“Be a man.” “Stand up for yourself.” “Don’t show weakness.” “Fight for what’s right.” “Violence is not the answer.” “Don’t be a girl.” “An educated man doesn’t behave like a barbarian.” “Only an idiot resorts to violence.” “Defend the weak.” “Be a man.” “God created men to enforce his will on earth.” “Look how pretty she is.” “A real man respects women.” “A real man can get a different woman every day.” “Go on… hit on her…” “You will go to hell if you look lustfully at a woman” “Be a man.” “Hit him; he insulted you.” “Real strength is patience.” “If you don’t fight you are a coward.” “Kindness is strength” “Kindness is weakness.” “Real men don’t cry.” “Real men are scared of nothing.” “Be a Man.”
Between the culturally inherited views on men and the associated acceptable behaviors, and the images hailing from the various forms of global media, we have a generation of boys and men that is bombarded from every direction by contradictory messages about what manhood entails. Look at the nearest comic, and you are likely to find a hulking monster of a man as the main character (or even the monstrous Hulk himself if you are lucky), thrashing bad guys left and right and standing victorious over a pile of their inert bodies at the end of the story.
Listen to the nearest political or religious speech targeting young men. Listen to what it tells them about their duty, about sacrifice, about hard work and about how they should stand up against what is wrong and for what is right.
Consider then what they (we) are taught at schools about how violence is never the answer, and that educated men behave in a civilized manner, avoiding unnecessary confrontation and not causing trouble. The message is drilled ad nauseam.
Then there is the reality that young men are exposed to in terms of power dynamics. When they step out of the protective bubbles of their homes, schools, comics, or entertainment, they find that often being good does not necessarily mean that they will win in the end. They sometimes realize that the loudest and most aggressive are the ones who get what they want. Respect and fear become intertwined, and the ethics and morals lauded inside the safety and comfort of the classrooms and texts, loses its luster.
That is where things get complicated, because we vilify confrontation in all its forms, and deny its innate presence in our structural make up. Rather than direct and guide its energy towards constructive goals, we attempt to suppress it in most public contexts, allowing it to fester unchecked outside the confines of ethical and moral boundaries.

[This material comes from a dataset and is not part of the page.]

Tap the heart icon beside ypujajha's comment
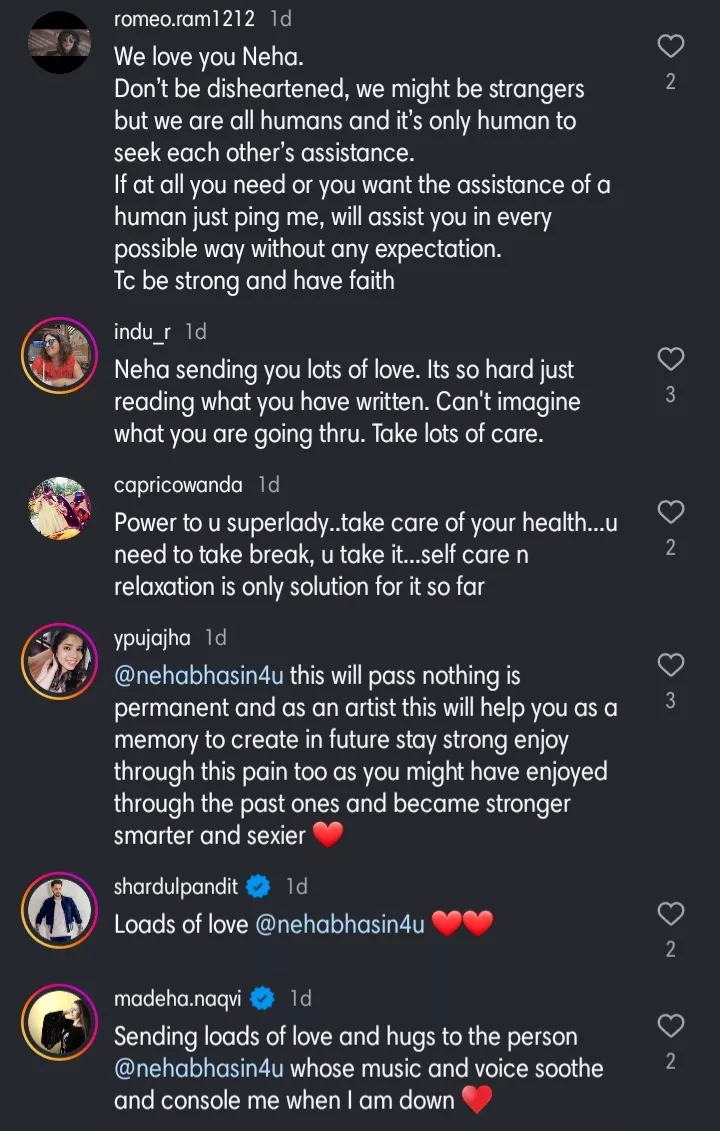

Like all things relegated to taboo status, the relationship between manliness, confrontation, violence, kindness, morality, and ethics has become blurred. Because the relationship is not dealt with in the open, the vacuum has been filled with ideas that have developed through social dynamics particular to every community. This allows for fringe ideas to bleed in and help deform concepts, resulting in a hybrid that compartmentalizes the different aspects of manliness and allows each to grow without any regard to maintaining the balance between them, or even allowing them to act as checks and balances.
This fosters selectively black and white world views, as well as internal dissonance in the individual concerned. The same person can hold two conflicting ideas simultaneously, separating their behavior based on circumstance. The same person can be very spiritual for instance within a religious context, extremely abusive in his relationships, illogically aggressive in public, and attentive and careful at work. These selective views, these pitfalls and vacuums contribute to the spread of extremism and erratic behavior among young men seeking to prove to themselves (and society) that they can live up to the conflicting ideals they have been fed without letting go of their morality or ethics. In the absence of guidelines on managing this behavior, it can spiral out of control and result in both individual and collective violence.
Fortunately (for broader society at least) the effects of this confusing and internally distressing equation are often kept well under wraps, exhibited in extreme behavior at sporting events, video games, or other social occasions where it is socially acceptable to vent for a few moments by screaming at the top of your voice and jumping about.
So for the love of God, give one a hug, and possibly a donut.